Adaptive Channel Estimation for Multi-Carrier Systems
Find Innovative SolutionsGenerate Solutions
Solution Overview
Problem
Conventional multicarrier communication systems face memory space and delay issues due to linear interpolation in channel estimation, and require more taps for accurate frequency selection, especially in scattered pilot signal subchannels.
Innovation Solution
An adaptive channel estimation method categorizes subchannels based on their position relative to pilot signal subchannels, determines interpolation coefficients, and uses these coefficients to estimate channel responses in data signal subchannels, employing different filter taps for continual and scattered pilot signal subchannels and simple data signal subchannels.

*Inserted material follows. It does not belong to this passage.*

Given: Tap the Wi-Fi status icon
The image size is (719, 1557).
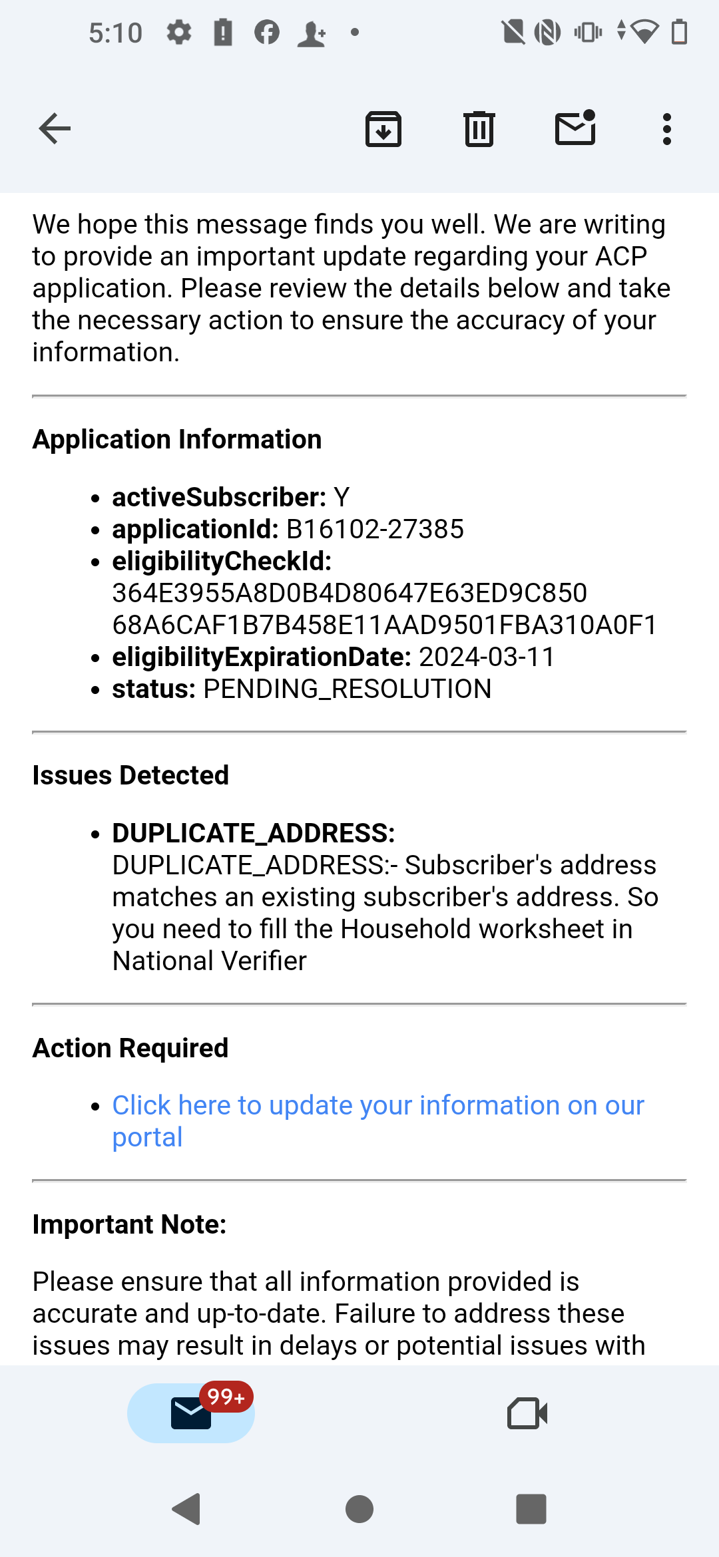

Engineering Contradictions & Design Principles
Engineering Contradiction Analysis
1Measurement precision
If linear interpolation is used to estimate channel responses in scattered pilot signal subchannels, then channel estimation can be performed, but memory space consumption increases and decision delay occurs
Solution Approach 1:
The patent segments the channel estimation process into two distinct parts: first estimating channel responses for scattered pilot signal subchannels using linear interpolation, then estimating channel responses for simple data signal subchannels using a multi-tap filter with adaptive coefficients. This segmentation allows each part to use optimized estimation methods, reducing overall memory requirements and decision delay while maintaining accuracy.
Solution Approach 2:
The patent introduces dynamic adaptation by adjusting the multi-tap filter coefficients based on channel response characteristics. The adaptive coefficients are determined through training procedures that analyze channel responses from pilot signals, allowing the system to optimize interpolation accuracy for different subchannel types without requiring fixed, memory-intensive filter configurations for all cases.
2Measurement precision
If a filter with more taps is used to achieve accurate interpolation results for subchannels requiring strict frequency selection, then interpolation accuracy improves, but device complexity increases
Solution Approach 1:
The patent applies different estimation methods and filter characteristics to different subchannel types based on their specific requirements. Scattered pilot signal subchannels use linear interpolation with fewer taps, while simple data signal subchannels use adaptive multi-tap filters only when needed. This local differentiation optimizes accuracy for each subchannel type without uniformly increasing system complexity across all subchannels.
Solution Approach 2:
The patent changes the filter coefficient parameters adaptively based on channel conditions and subchannel type. Through training procedures, the system determines optimal coefficient values that balance interpolation accuracy with computational complexity. This parameter adaptation allows high accuracy for frequency-selective subchannels while maintaining lower complexity for other subchannel types.
Data Source
AI summary
An adaptive channel estimation method utilized in a multi-carrier communication system. The communication system transmits a symbol through a plurality of subchannels. The plurality of subchannels includes a plurality of pilot signal subchannels and a plurality of data signal subchannels. The pilot signal subchannels transmit a plurality of pilot signals of the symbol; the data signal subchannels transmit a plurality of data signals of the symbol. The method includes: categorizing each of the subchannels according to the relative position of each of the subchannels with respect to the pilot signal subchannels; determining channel responses of at least one of the pilot signal subchannels; and estimating channel responses of the data signal subchannels based on the channel responses of at least one of the pilot signal subchannels.